[Exercise aim]:
From start to end, write out the following data exactly, apart from its images.

[Available records]:
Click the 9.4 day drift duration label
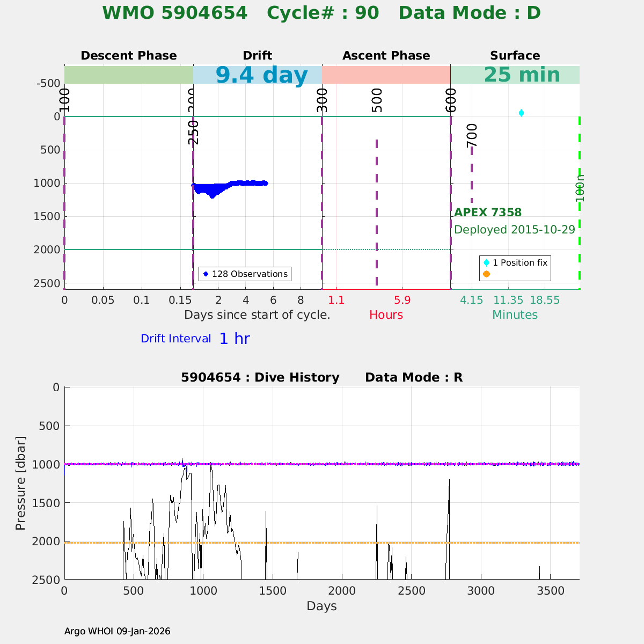 pyautogui.click(x=261, y=75)
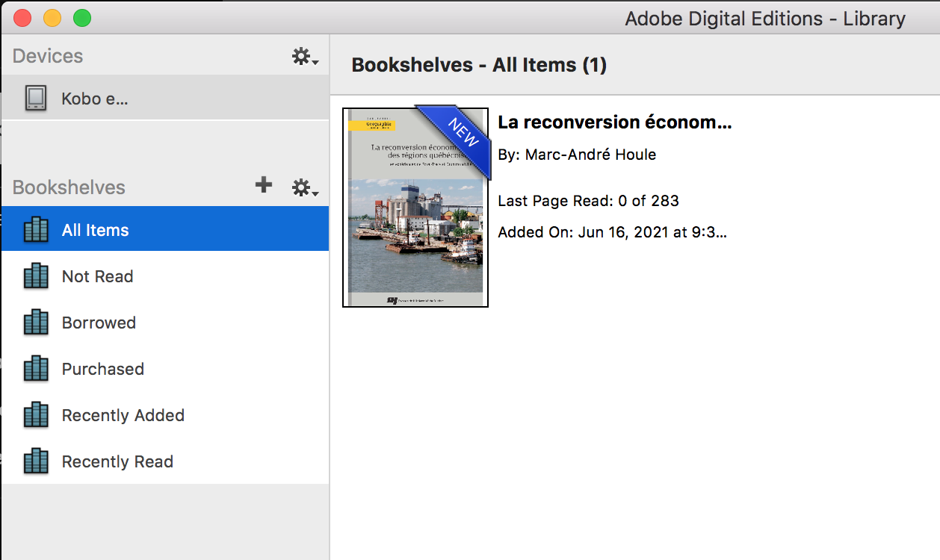940x560 pixels.
Task: Select the "Not Read" bookshelf label
Action: pos(97,276)
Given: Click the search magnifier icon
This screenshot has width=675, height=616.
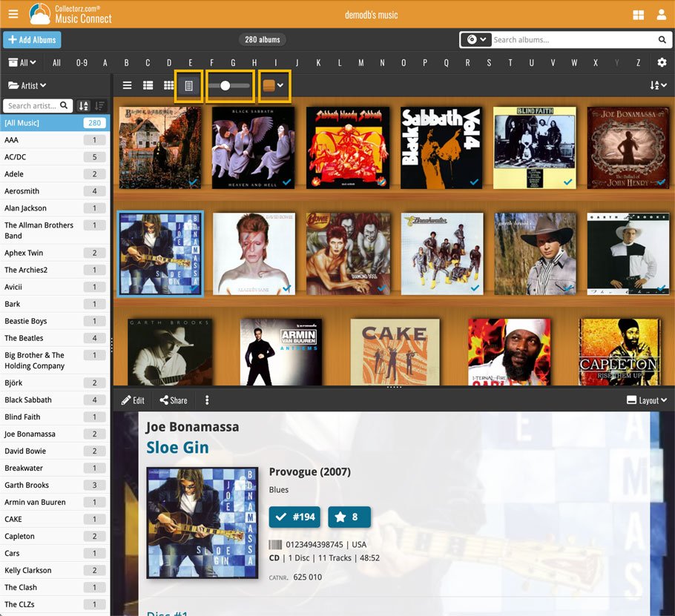Looking at the screenshot, I should coord(662,40).
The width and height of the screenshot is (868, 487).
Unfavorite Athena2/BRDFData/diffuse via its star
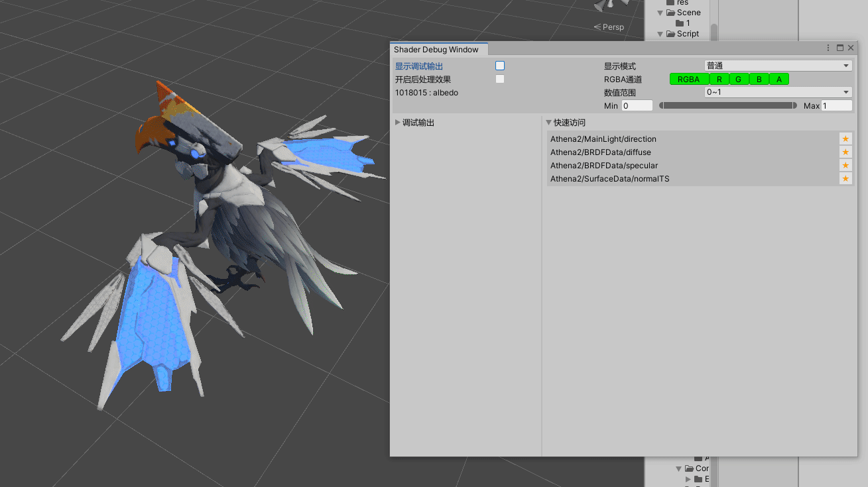point(845,152)
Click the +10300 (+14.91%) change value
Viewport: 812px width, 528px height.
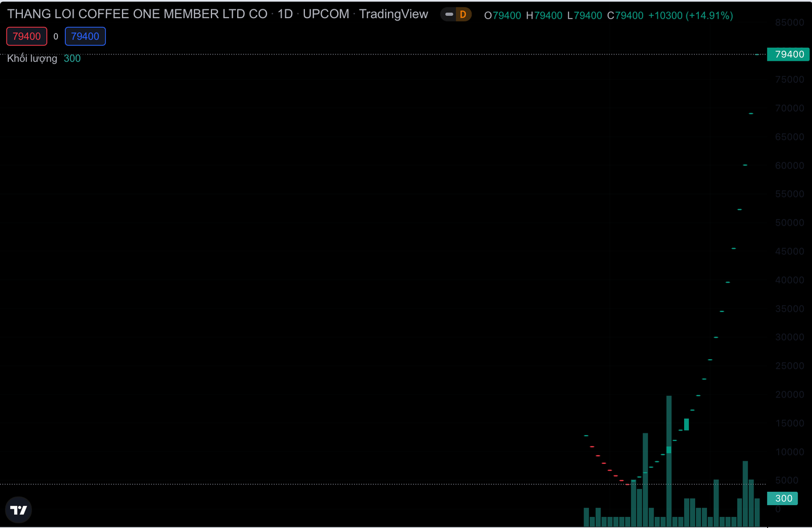click(x=690, y=16)
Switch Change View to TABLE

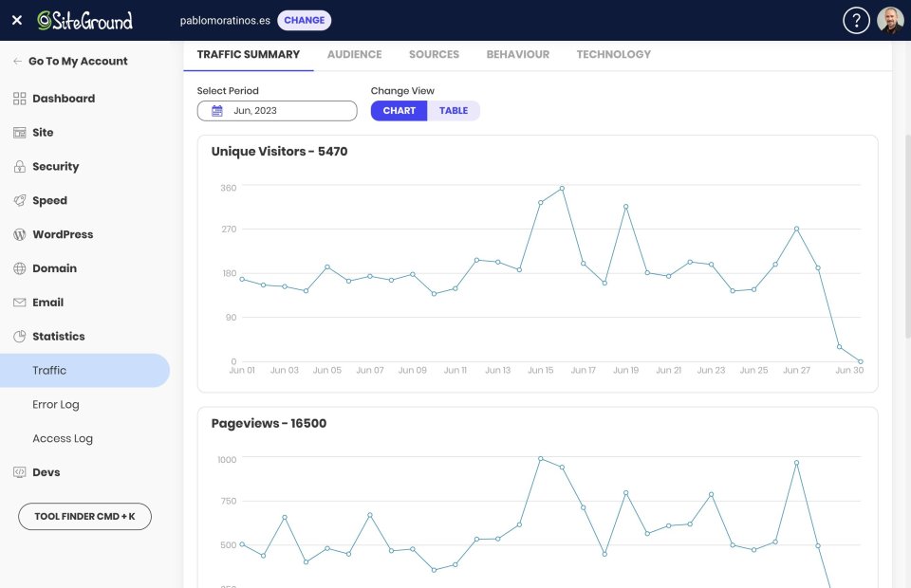(454, 110)
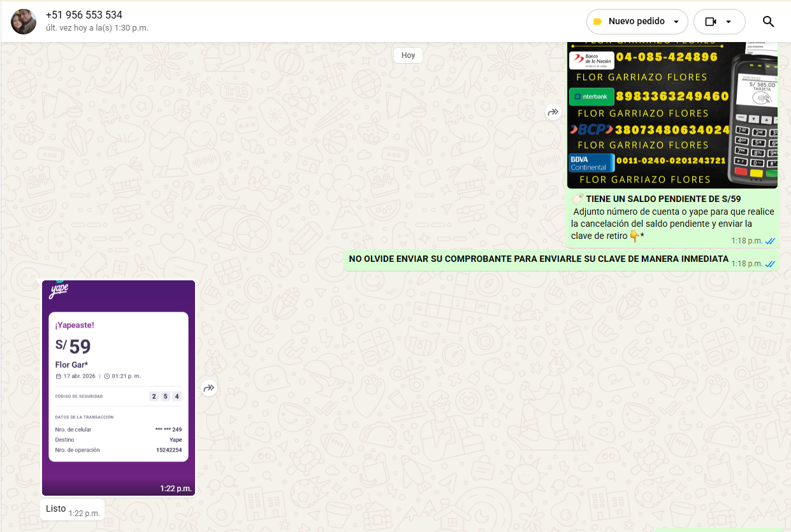Click the Nuevo pedido label text
The image size is (791, 532).
[636, 22]
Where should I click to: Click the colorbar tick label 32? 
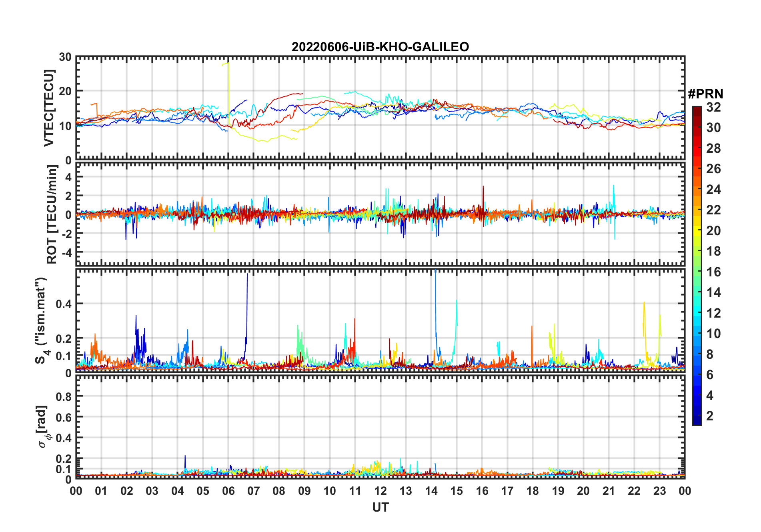tap(713, 107)
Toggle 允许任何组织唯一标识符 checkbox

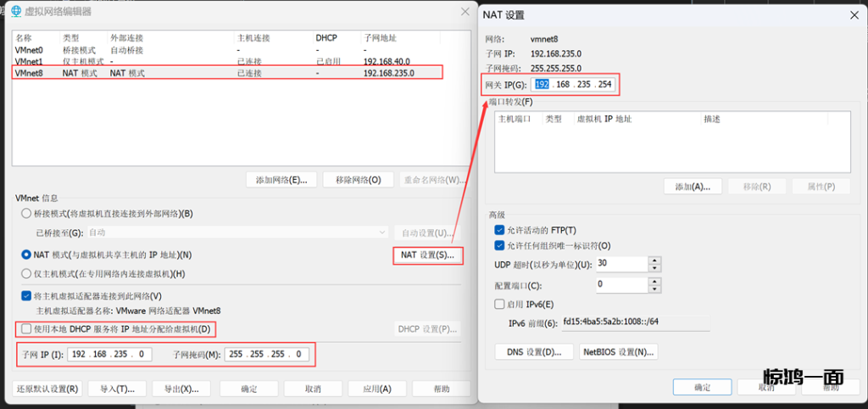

[Solution for this problem]:
Click the 9.4 day drift duration label
 pyautogui.click(x=261, y=75)
940x560 pixels.
Task: Select the "Not Read" bookshelf label
Action: pos(97,276)
Given: Click the search magnifier icon
This screenshot has width=675, height=616.
Looking at the screenshot, I should coord(662,40).
The width and height of the screenshot is (868, 487).
Unfavorite Athena2/BRDFData/diffuse via its star
point(845,152)
Click the +10300 (+14.91%) change value
Viewport: 812px width, 528px height.
click(x=690, y=16)
Switch Change View to TABLE

(454, 110)
Click the Nuevo pedido label text
The image size is (791, 532).
[636, 22]
Where should I click to: Click the colorbar tick label 32? 
tap(713, 107)
Toggle 允许任何组织唯一标识符 checkbox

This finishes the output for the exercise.